By Dan Brekke and Alex Emslie
Update, Wednesday, Dec. 9: The San Francisco Police Officers Association is chiding Mayor Ed Lee for comments he made earlier this week about the fatal shooting of Mario Woods in the city’s Bayview neighborhood last week.
The mayor’s comments came at a Monday conference to announce the Police Department will explore the use of Tasers, crowd-control shields and other techniques in the wake of Woods’ shooting, an incident captured on cellphone video.
The San Francisco Chronicle’s Phil Matier and Andy Ross report that POA President Martin Halloran is also unhappy about a mayoral directive to Police Chief Greg Suhr “to take specific, immediate action to ensure (officers) have more options to resolve situations with the minimum use of force.”
“It should be ‘reasonable’ force,” Halloran said. “Minimal force means you have to work your way step by step up the ladder.”
He added, “When you respond to a call and find someone with a gun in their waistband, you should not have to start out with a verbal command, then go up to pepper spray or baton or some other tactic before you draw your gun.”
… When Lee asked Halloran to show up along with the police chief for the City Hall news conference, the union president declined.
“Basically, the mayor brought the actions of our officers into question,” Halloran said.
He said the officers who opened fire on Woods last Wednesday “followed every departmental protocol, and shot only after after having exhausted every other means of nonlethal use of force.”
In his statement, the mayor said that he had seen the cell phone video of the five officers firing at least 15 rounds at Woods and that “I found it very upsetting. … It raised a number of questions.”
Lee wasn’t alone in his concerns. Police Commissioner Joe Marshall, who was on hand with the mayor, later told reporters, “The fact that one officer fired, then all the other officers fired, is what has the community up in arms. To me, it felt like an execution.”
Halloran countered, “You can’t judge a situation on the basis of an eight-second video.” He noted that Woods, who had allegedly stabbed a man in the shoulder, had been pepper-sprayed and shot with nonlethal beanbags, and still wasn’t surrendering.
Halloran also issued a statement on Tuesday responding to critics of officers’ actions in the Woods incident.
Original post, Monday, Dec. 7: Amid community outrage over the videotaped police shooting of a Bayview man last week, San Francisco Mayor Ed Lee said the city is “moving fast” to give the Police Department more options to de-escalate confrontations with suspects “with a minimum use of force.”
Lee and Police Chief Greg Suhr announced at a Monday press conference at City Hall that the Police Commission would open its review at Wednesday’s meeting. At the top of the commission’s agenda will be considering whether officers should carry Tasers — a step long opposed by community activists who have argued the devices are dangerous and don’t do much to prevent officers’ use of firearms.
The mayor said other equipment and tactics should also be considered, including shields that could protect officers in encounters with suspects who have edged weapons, such as knives. The department currently has 60 shields and is beginning to deploy them to officers in the field, officials at Monday’s press conference said.
“Oh, we’ll open it up,” Police Commission member Joe Marshall said of the department’s use of force policy. “We’ll talk about use of force. We’ll begin the review of all our general orders, all our policies, our procedures, our trainings, all of that.”
-- -- --
Instructions to follow ▸
Copy out the passage of the article on the Mario Woods shooting that begins with "Lee and Police" and ends with "press conference said.", substituting "stun guns" for "Tasers" each time it appears.

Supplied data ▸
-- -- --
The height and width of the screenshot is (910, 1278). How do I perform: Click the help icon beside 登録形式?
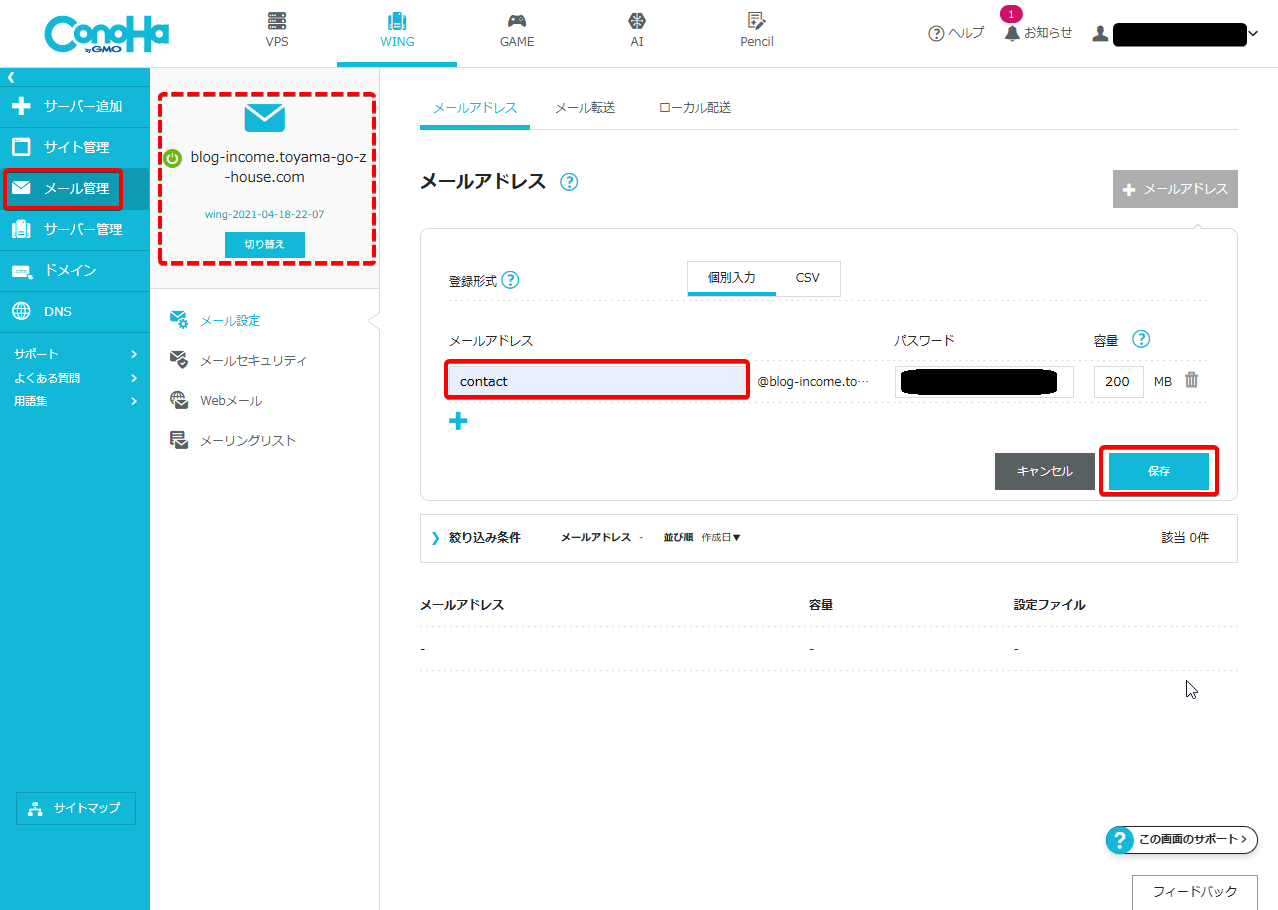tap(510, 280)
-- -- --
Task output ▸
Lee and Police Chief Greg Suhr announced at a Monday press conference at City Hall that the Police Commission would open its review at Wednesday’s meeting. At the top of the commission’s agenda will be considering whether officers should carry stun guns — a step long opposed by community activists who have argued the devices are dangerous and don’t do much to prevent officers’ use of firearms.
The mayor said other equipment and tactics should also be considered, including shields that could protect officers in encounters with suspects who have edged weapons, such as knives. The department currently has 60 shields and is beginning to deploy them to officers in the field, officials at Monday’s press conference said.